▶ **Texto da página**
^^^^

Domingo deveria ter sido um dia de festa: um clube brasileiro pela primeira vez se tornava tricampeão nacional de forma consecutiva.
Mas o que deveria ser amplamente comemorado como o sucesso de uma nova fórmula de campeonato no Brasil acabou se transformando na repetição de algo que o país se acostumou a assistir desde há muito, algo que rememora os anos de chumbo da ditadura: o assassinato de um torcedor já rendido por um policial que, ao tentar abusar do poder pela sociedade nele investido com uma coronhada absolutamente desnecessária, atirou contra a cabeça da vítima.
O caso, como tantos outros, foi notícia por todos o país. Serviu, como sempre, pra chocar de uma forma paralisante. Quatro dias depois, Nilton César de Jesus, 26 anos, o torcedor baleado, faleceu no hospital no Distrito Federal, enquanto , o policial autor do disparo, recebeu o bônus do habeas corpus ao ser enquadrado por "lesão corporal grave".
Qualquer um que viu o vídeo do tiro pode perceber que a imprudência do policial claramente qualificaria seu ato como "homicídio culposo", ata sem a intenção de matar, mas que acabou matando. Mas a força política da corporação policial é grande, e o assassino está - e muito provavelmente continuará por longo tempo - solto.
O caso, infelizmente, não é único. No mesmo dia, outro torcedor foi morto a tiros na zona leste de São Paulo durante as comemorações do título. E tantos outros já morreram em tantos jogos pela história de nosso futebol.
A violência, entretanto, não é exclusiva do esporte, está em todo lado. Violência que começa quando a relação social mais comum entre duas pessoas é a de comando, de hierarquia, de força, algo que se transforma em risco de morte quando entram em ação armas de fogo.
No futebol, onde a aglomeração de pessoas por partida é enorme, tal violência se instaura com ainda mais facilidade quando se assiste uma militarização crescente de tudo que envolve o jogo: torcida impedida de levar faixas, preços de alimentos absurdos, ingressos falsos a torto e a direito, polícia que humilha e trata o torcedor enquanto bandido. E que entra em campo e leva jogador preso, como se viu no Recife por mais de uma vez em 2008, e que atira em torcedor desarmado e já rendido, como Nilton. Isso sem falar que o comandante da arbitragem paulista é um coronel da polícia.

^^^^

▶ **Instrução de trabalho 1**
Reproduza o trecho do texto sobre violência no futebol que vai de "O caso, como" até "tempo - solto.".
▶ **Instrução de trabalho 2**
Liste todos os lugares (país, cidades ou regiões) mencionados pelo nome no texto sobre violência no futebol.

[Dados extraídos de uma coleção]
^^^^

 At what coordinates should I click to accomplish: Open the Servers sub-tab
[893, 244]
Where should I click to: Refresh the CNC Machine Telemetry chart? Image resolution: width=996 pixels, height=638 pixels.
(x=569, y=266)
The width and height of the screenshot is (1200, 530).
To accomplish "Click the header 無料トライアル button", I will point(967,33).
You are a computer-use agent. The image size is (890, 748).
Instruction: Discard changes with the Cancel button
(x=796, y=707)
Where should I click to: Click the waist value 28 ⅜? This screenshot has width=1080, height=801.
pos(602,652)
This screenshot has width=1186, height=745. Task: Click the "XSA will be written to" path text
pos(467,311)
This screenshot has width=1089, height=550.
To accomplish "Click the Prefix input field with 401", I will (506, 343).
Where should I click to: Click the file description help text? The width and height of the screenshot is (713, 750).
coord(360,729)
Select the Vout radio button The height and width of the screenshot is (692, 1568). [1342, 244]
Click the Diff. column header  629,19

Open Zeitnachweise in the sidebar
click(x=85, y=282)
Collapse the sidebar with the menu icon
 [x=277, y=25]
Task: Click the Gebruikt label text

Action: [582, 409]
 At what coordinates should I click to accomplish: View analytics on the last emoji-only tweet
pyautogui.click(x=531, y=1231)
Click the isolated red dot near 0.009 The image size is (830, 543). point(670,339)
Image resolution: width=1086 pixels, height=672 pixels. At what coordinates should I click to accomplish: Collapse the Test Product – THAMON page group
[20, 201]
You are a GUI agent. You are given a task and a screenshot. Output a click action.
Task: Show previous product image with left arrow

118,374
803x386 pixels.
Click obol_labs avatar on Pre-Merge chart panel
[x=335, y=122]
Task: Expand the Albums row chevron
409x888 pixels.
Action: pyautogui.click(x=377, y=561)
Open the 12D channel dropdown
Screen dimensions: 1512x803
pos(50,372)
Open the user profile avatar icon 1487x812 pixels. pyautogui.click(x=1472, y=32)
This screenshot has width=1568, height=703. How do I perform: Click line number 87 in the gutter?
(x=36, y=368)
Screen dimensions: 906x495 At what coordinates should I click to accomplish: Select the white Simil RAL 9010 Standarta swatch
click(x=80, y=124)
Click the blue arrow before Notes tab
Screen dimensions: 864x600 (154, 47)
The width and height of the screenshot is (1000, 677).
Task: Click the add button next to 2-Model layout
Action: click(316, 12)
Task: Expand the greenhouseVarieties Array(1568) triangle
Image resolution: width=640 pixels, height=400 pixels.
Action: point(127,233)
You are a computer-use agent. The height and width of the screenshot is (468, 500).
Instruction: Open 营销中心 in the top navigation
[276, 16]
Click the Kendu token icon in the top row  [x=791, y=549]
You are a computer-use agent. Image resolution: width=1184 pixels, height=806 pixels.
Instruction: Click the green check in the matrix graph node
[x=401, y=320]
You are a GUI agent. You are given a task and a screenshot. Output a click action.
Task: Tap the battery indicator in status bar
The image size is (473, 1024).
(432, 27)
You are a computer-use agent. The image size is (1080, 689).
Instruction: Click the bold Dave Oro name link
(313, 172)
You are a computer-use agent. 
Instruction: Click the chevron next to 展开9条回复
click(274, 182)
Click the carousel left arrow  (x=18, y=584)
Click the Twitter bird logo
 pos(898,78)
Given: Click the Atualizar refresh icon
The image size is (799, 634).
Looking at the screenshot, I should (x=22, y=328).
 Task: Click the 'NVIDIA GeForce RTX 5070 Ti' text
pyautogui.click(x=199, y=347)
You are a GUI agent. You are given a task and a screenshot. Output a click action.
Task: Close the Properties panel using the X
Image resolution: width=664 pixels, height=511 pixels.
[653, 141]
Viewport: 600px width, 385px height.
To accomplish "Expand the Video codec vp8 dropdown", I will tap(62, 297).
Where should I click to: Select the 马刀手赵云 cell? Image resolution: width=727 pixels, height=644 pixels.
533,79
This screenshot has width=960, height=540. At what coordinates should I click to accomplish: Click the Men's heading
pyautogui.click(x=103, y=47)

^^^^

▶ **Resposta 1**
O caso, como tantos outros, foi notícia por todos o país. Serviu, como sempre, pra chocar de uma forma paralisante. Quatro dias depois, Nilton César de Jesus, 26 anos, o torcedor baleado, faleceu no hospital no Distrito Federal, enquanto , o policial autor do disparo, recebeu o bônus do habeas corpus ao ser enquadrado por "lesão corporal grave".
Qualquer um que viu o vídeo do tiro pode perceber que a imprudência do policial claramente qualificaria seu ato como "homicídio culposo", ata sem a intenção de matar, mas que acabou matando. Mas a força política da corporação policial é grande, e o assassino está - e muito provavelmente continuará por longo tempo - solto.

▶ **Resposta 2**
Brasil
Distrito Federal
Zona leste de São Paulo
Recife